TASKS -
**1)** Using the Entree Gold report, answer these:
(a) On what date did the company announce the results of the Ann Mason Preliminary Economic Assessment?
(b) How many diamond drills are operating north of the Hugo North Extension deposit?
(c) In which district of Nevada is the Ann Mason Project located?
**2)** Decide whether each statement agrees with the Entree Gold report, and quote the words that settle it:
(a) Phase 1 construction at Oyu Tolgoi is essentially complete.
(b) The Argo Zone mineralization lies deep below the surface.
(c) At October 15, 2012 spot prices, the pre-tax IRR for Ann Mason drops to 14.8%.
**3)** Resume the Entree Gold report after its last sentence.

SELECTED PASSAGE -
********

From the Wires
Entree Gold Reports on Third Quarter 2012
By: Marketwired .
Nov. 14, 2012 06:15 PM
VANCOUVER, BRITISH COLUMBIA -- (Marketwire) -- 11/14/12 -- Entree Gold Inc. (TSX:ETG)(NYSE MKT:EGI)(NYSE Amex:EGI)(FRANKFURT:EKA)("Entree" or the "Company") has today filed its interim operational and financial results for the quarter ended September 30, 2012.
Greg Crowe, President and CEO commented, "During this most recently completed quarter, we focused on preparing a Preliminary Economic Assessment for our Ann Mason deposit in Nevada and completing our Shivee West work program in Mongolia. We reached a major milestone when we announced the results of our first economic valuation of Ann Mason subsequent to quarter end, on October 24, 2012. In Mongolia, a power purchase agreement between Oyu Tolgoi LLC ("OTLLC") and the Inner Mongolia Power Corporation has been completed and commencement of phase 1 commercial production at Oyu Tolgoi is expected in the coming months."
Highlights for the quarter ended September 30, 2012 and beyond include:
Lookout Hill Joint Venture
Development of the Oyu Tolgoi mining complex continues at a rapid pace, with Turquoise Hill Resources announcing on November 5, 2012, that OTLLC has signed a binding power purchase agreement with the Inner Mongolia Power Corporation. Phase 1 construction is essentially complete and Oyu Tolgoi in now on the verge of commercial production. First development ore from the Southern Oyu open pits has been delivered to the crusher, and commissioning of the plant is in progress. As this project advances, the Company looks forward to development production from the Lift 1 underground operations on the Entree-OTLLC joint venture ground expected as early as 2015.
Entree's joint venture partner, OTLLC, continues to explore various targets on the Entree-OTLLC joint venture ground. One diamond drill is currently operating north of the Hugo North Extension deposit along the OT Trend.
Entree has identified two gold zones, Zone III and the Argo Zone, on its 100% owned ground. Trenching in 2012 has confirmed and expanded the mineralization discovered last year by reverse circulation ("RC") drilling, returning up to 81.4 grams/tonne gold over 3 metres within a broader mineralized zone approximately 400 metres long by 130 metres wide. The Argo Zone mineralization is near surface and warrants further exploration.
Ann Mason, Nevada
Entree's second major asset is the Ann Mason Project in the Yerington district of Nevada. The project is well located close to major infrastructure and in a low-risk, mining friendly jurisdiction.
On October 24, 2012, the Company announced the results of a positive Preliminary Economic Assessment ("PEA") for its 100%-owned Ann Mason copper-molybdenum porphyry deposit in Nevada. Ann Mason is expected to yield a base case, pre-tax, 7.5% net present value ("NPV7.5") of $1.11 billion and an internal rate of return ("IRR") of 14.8%, using assumed copper, molybdenum, gold and silver prices of $3.00/lb, $13.50/lb, $1,200/oz and $22/oz, respectively. Using October 15, 2012 spot commodity prices of $3.71/lb copper, $10.43/lb molybdenum, $1,736/oz gold and $33.22/oz silver, the pre-tax NPV7.5 and IRR increase to $2.54 billion and 22.9%, respectively. Preliminary metallurgical test results from Ann Mason are very encouraging and indicate potential for a high quality copper concentrate with no deleterious elements.

********

DATASET ENTRIES -
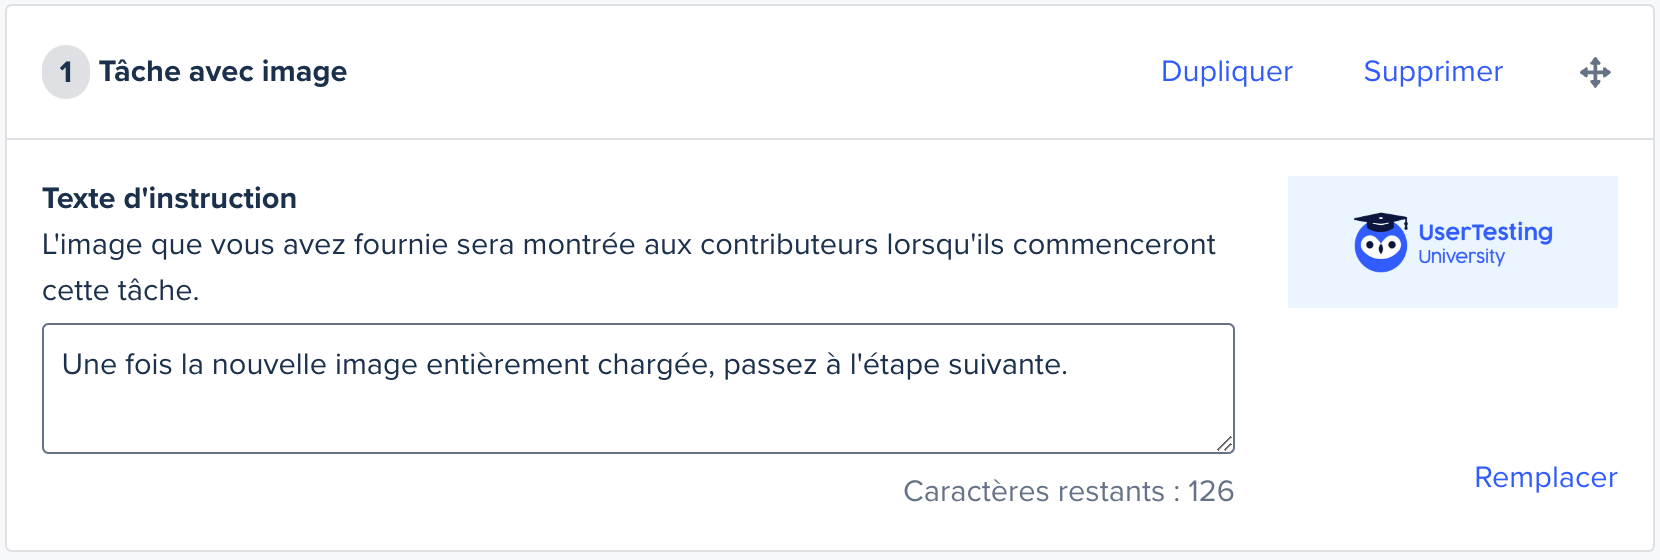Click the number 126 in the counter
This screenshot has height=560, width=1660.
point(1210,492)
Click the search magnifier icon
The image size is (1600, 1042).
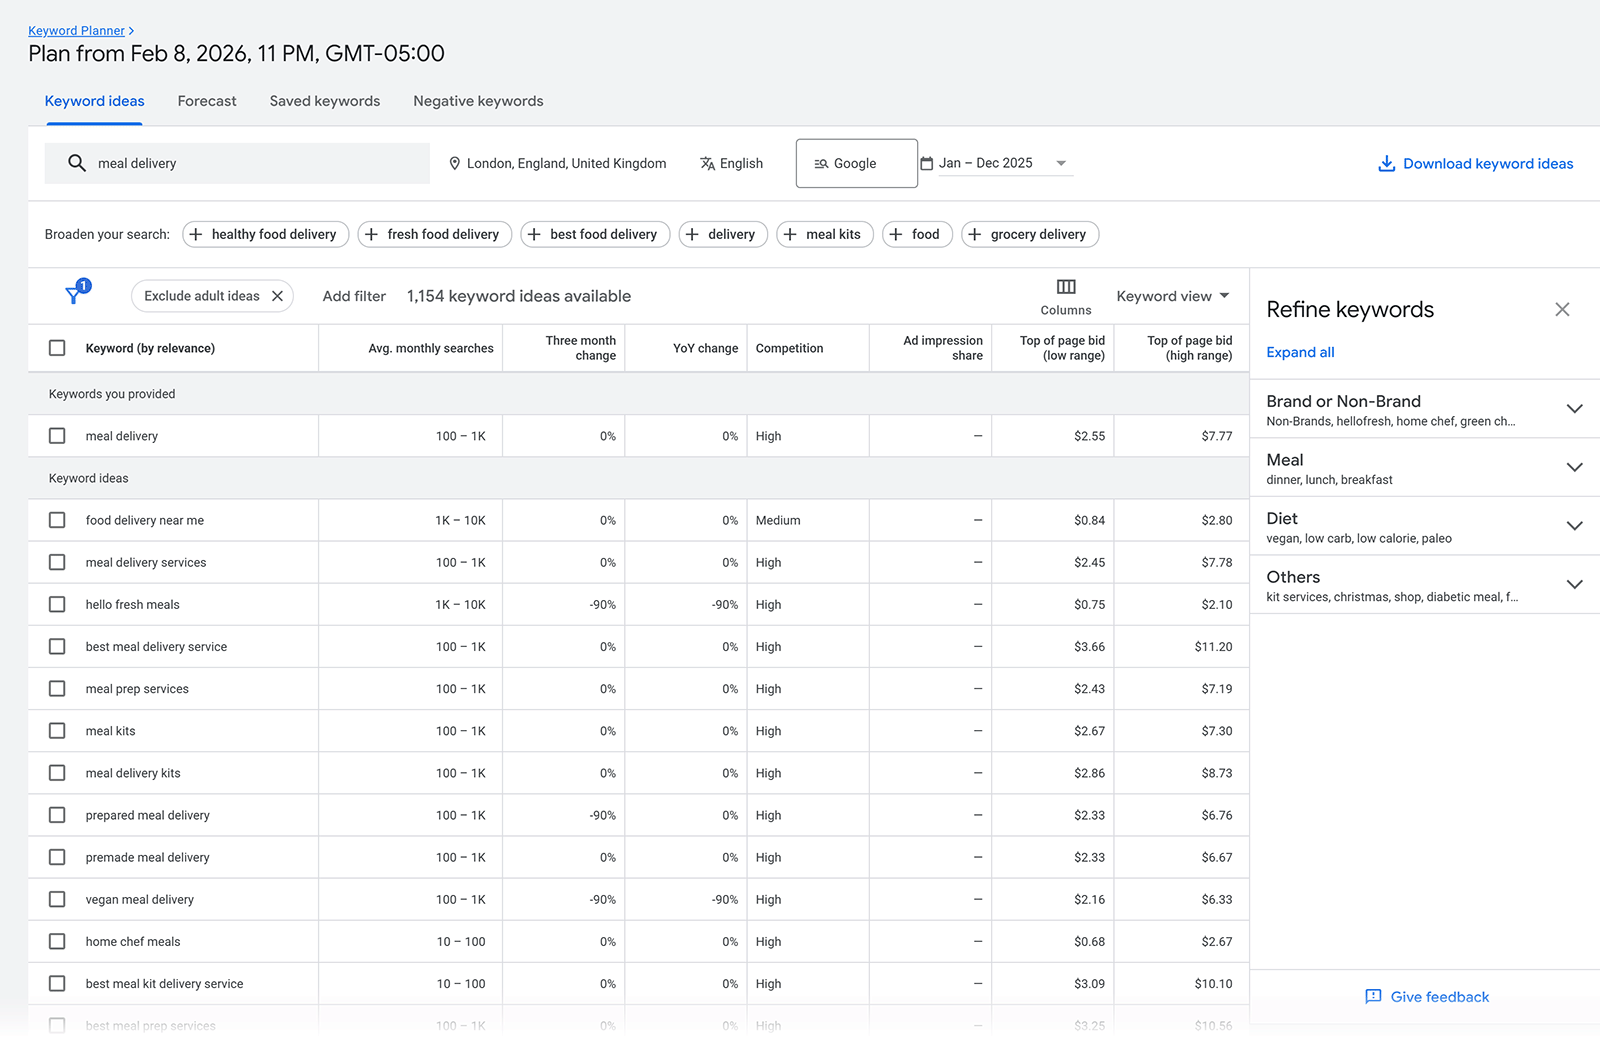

********

OUTPUTS IN ORDER -
**1)**
(a) October 24, 2012
(b) One
(c) The Yerington district

**2)**
(a) Yes: "Phase 1 construction is essentially complete"
(b) No: "The Argo Zone mineralization is near surface"
(c) No: "the pre-tax NPV7.5 and IRR increase to $2.54 billion and 22.9%, respectively"

**3)**
The PEA envisions an open pit and conventional sulphide flotation milling operation with an initial 24 year mine life. Over the life of mine, Ann Mason is estimated to produce an annual average of 214 million pounds of copper at total cash costs per pound sold, net of by-product sales, of $1.46 per pound copper (see "non-U.S. GAAP performance measures" below). The PEA is preliminary in nature and includes inferred mineral resources that are considered too speculative geologically to have the economic considerations applied to them that would enable them to be categorized as mineral reserves, and there is no certainty that the PEA will be realized. Mineral resources that are not mineral reserves do not have demonstrated economic viability.
Entree reported the first resource estimate for the Blue Hill copper deposit, located 1.5 kilometres northwest of the Ann Mason copper-molybdenum porphyry deposit, on October 29, 2012. Combined inferred oxide and mixed resource categories total 72.13 million tonnes ("Mt") averaging 0.17% copper (at a 0.10% copper cut-off), or 277.5 million pounds of copper. The underlying inferred sulphide resource is estimated to contain 49.86 Mt averaging 0.23% copper at a 0.15% copper cut-off.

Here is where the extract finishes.